In a 2-1 ruling, a panel of the U.S. Appeals Court for the Sixth Circuit ruled that the Biden administration could enforce the policy using the Labor Department’s Occupational Safety and Health Administration (OSHA).
“Recognizing that the ‘old normal’ is not going to return, employers and employees have sought new models for a workplace that will protect the safety and health of employees who earn their living there,” wrote Judge Jane Branstetter Stranch, a Barack Obama appointee, for the majority. “In need of guidance on how to protect their employees from COVID-19 transmission while reopening business, employers turned to the Occupational Safety and Health Administration.”
The rule establishing the mandate had prompted a slate of legal challenges from at least 27 states as well as business and religious groups that argued the mandate is unconstitutional.
The Fifth Circuit Court of Appeals November 12 ordered OSHA to “take no steps to implement or enforce the Mandate until further court order,” reaffirming an earlier decision it had made. The court said the mandate exposes the petitioners “to severe financial risk” and “threatens to decimate their workforces (and business prospects).”
The Biden administration was forced to halt the mandate following the ruling. But Friday, December 17, the Sixth Circuit court ruled that the mandate was needed to limit transmission of the virus.
In November, the Mississippi Justice Institute (MJI), on behalf of Gulf Coast Restaurant Group (GCRG), filed suit, challenging the mandate. GCRG is the corporate family that owns several Mississippi restaurants, including Half Shell Oyster House and the Rack House. GCRG, which is already struggling with staffing shortages in its restaurants, challenged the mandate in court because it will encourage even more of its employees to quit their jobs and could even make it difficult to keep many of its restaurants open.

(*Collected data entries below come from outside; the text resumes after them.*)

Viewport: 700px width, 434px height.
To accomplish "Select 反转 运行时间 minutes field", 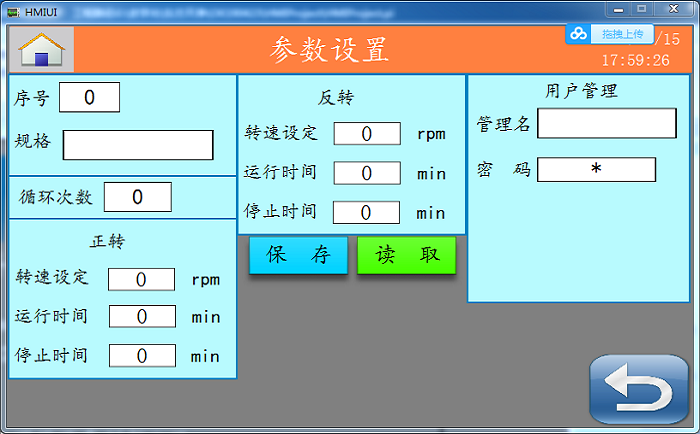I will [x=366, y=172].
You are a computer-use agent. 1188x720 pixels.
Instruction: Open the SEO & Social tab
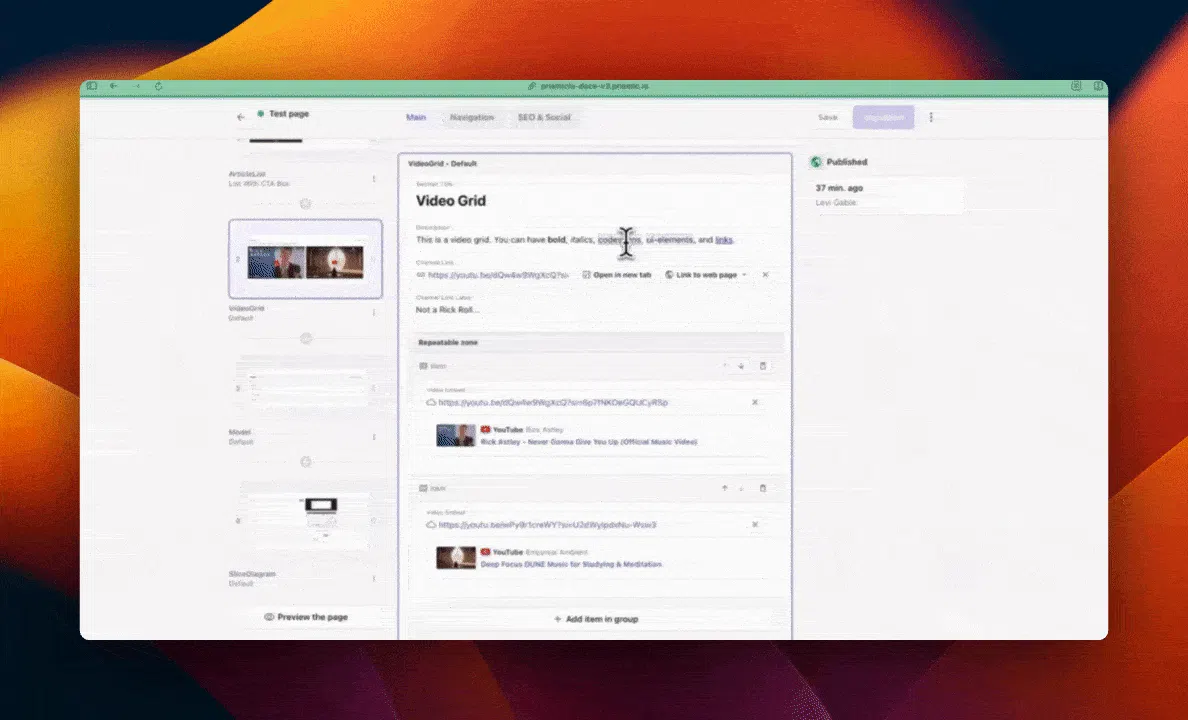pyautogui.click(x=544, y=117)
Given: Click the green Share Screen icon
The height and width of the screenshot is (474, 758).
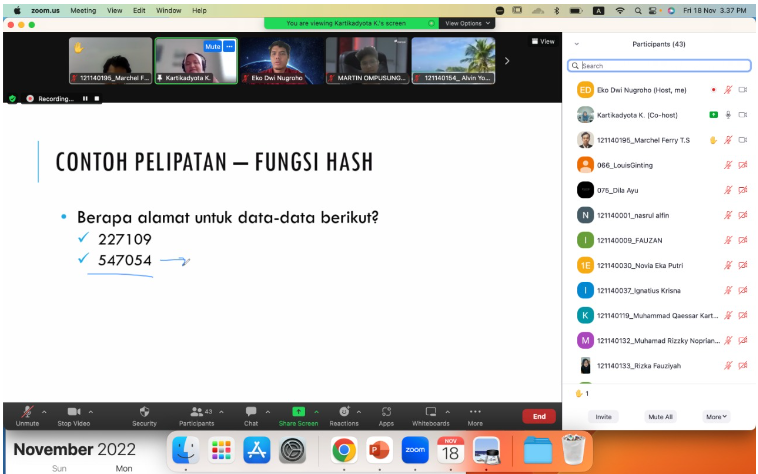Looking at the screenshot, I should (x=298, y=412).
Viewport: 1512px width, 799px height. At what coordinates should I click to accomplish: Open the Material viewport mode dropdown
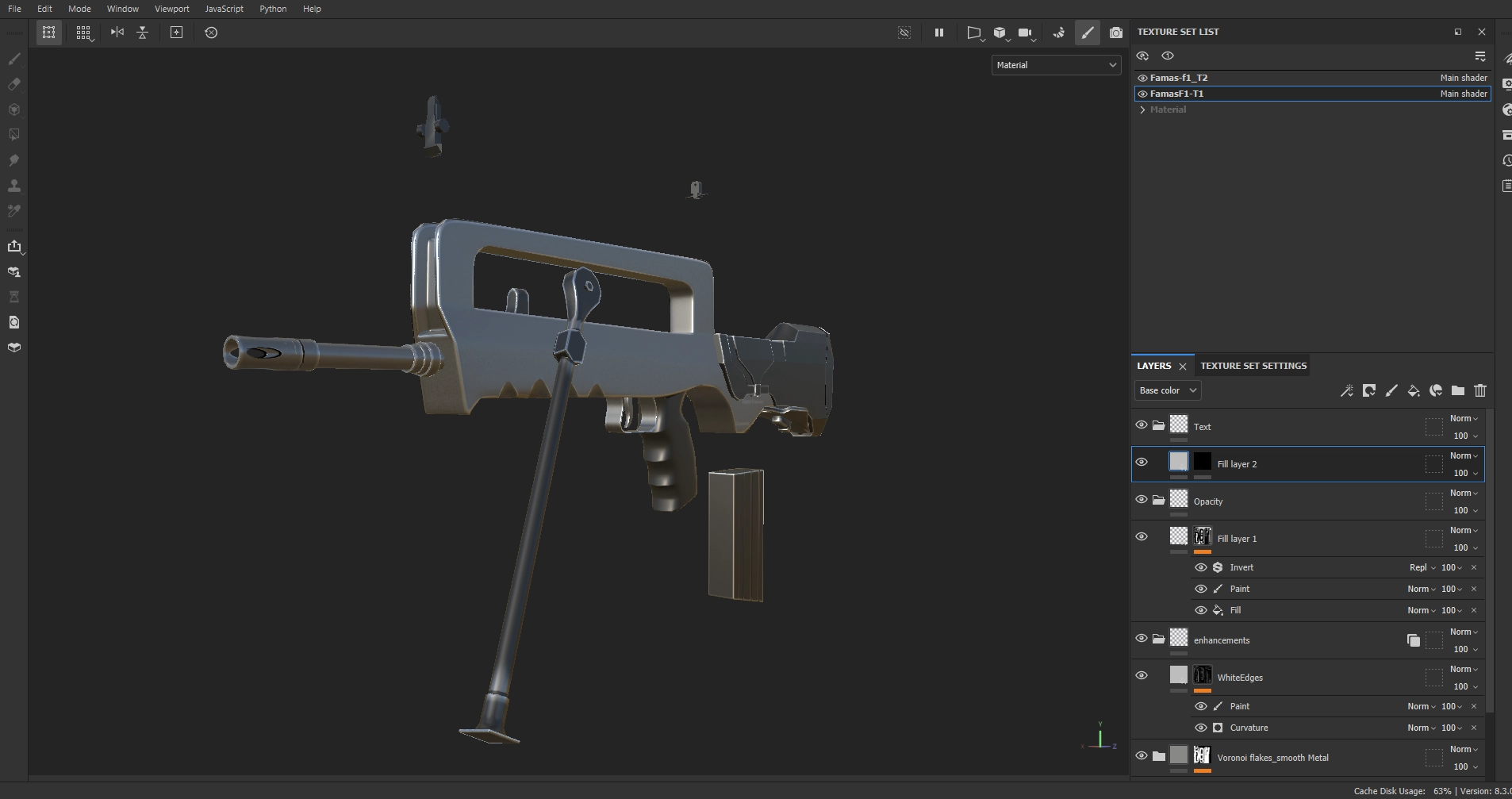coord(1056,65)
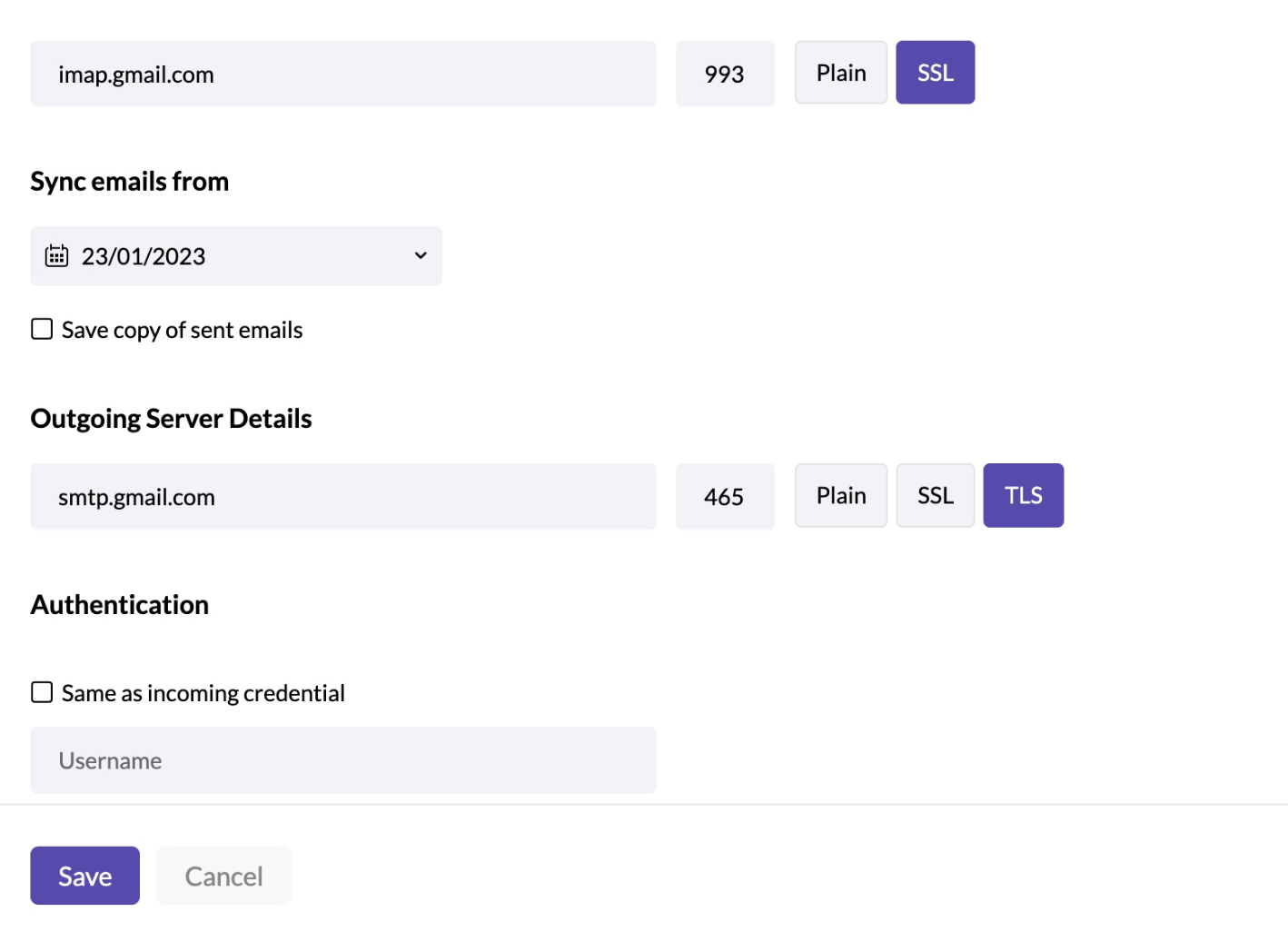Select Plain for the outgoing server
This screenshot has height=932, width=1288.
point(840,495)
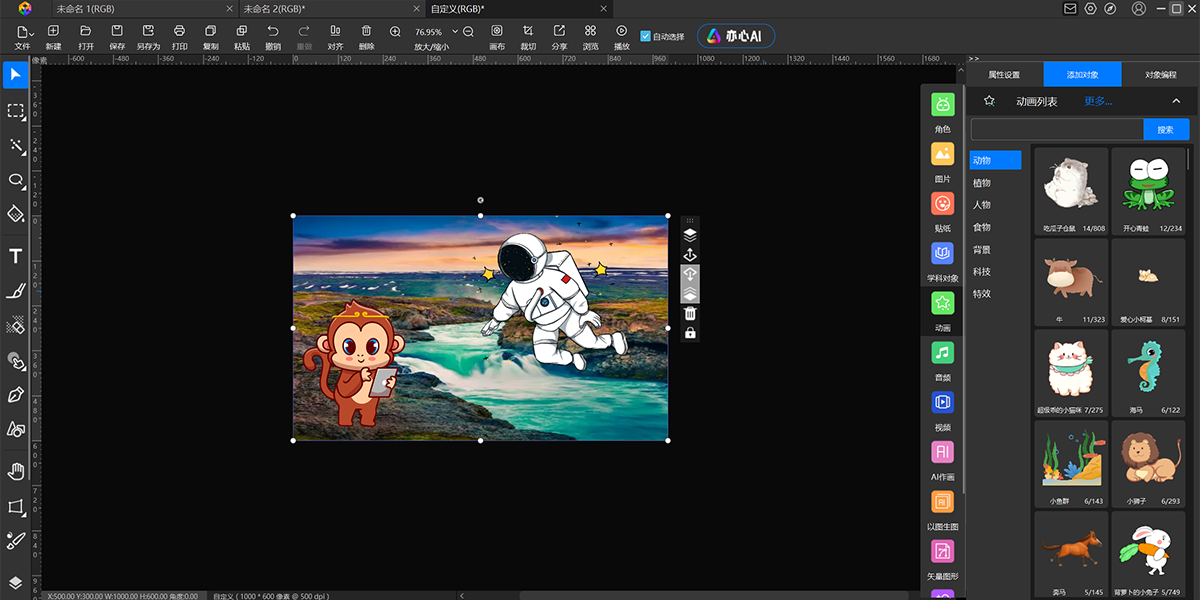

“Gulf Coast Restaurant Group is disappointed with the decision but always expected this case would eventually be heard by the United States Supreme Court,” said MJI Director Aaron Rice. “Employers all over America are already struggling to keep their businesses open. Now they are faced with losing more of their employees and complying with onerous federal regulations. We are going to continue fighting on their behalf and we believe the Supreme Court will recognize the litany of constitutional and other legal problems with this mandate.”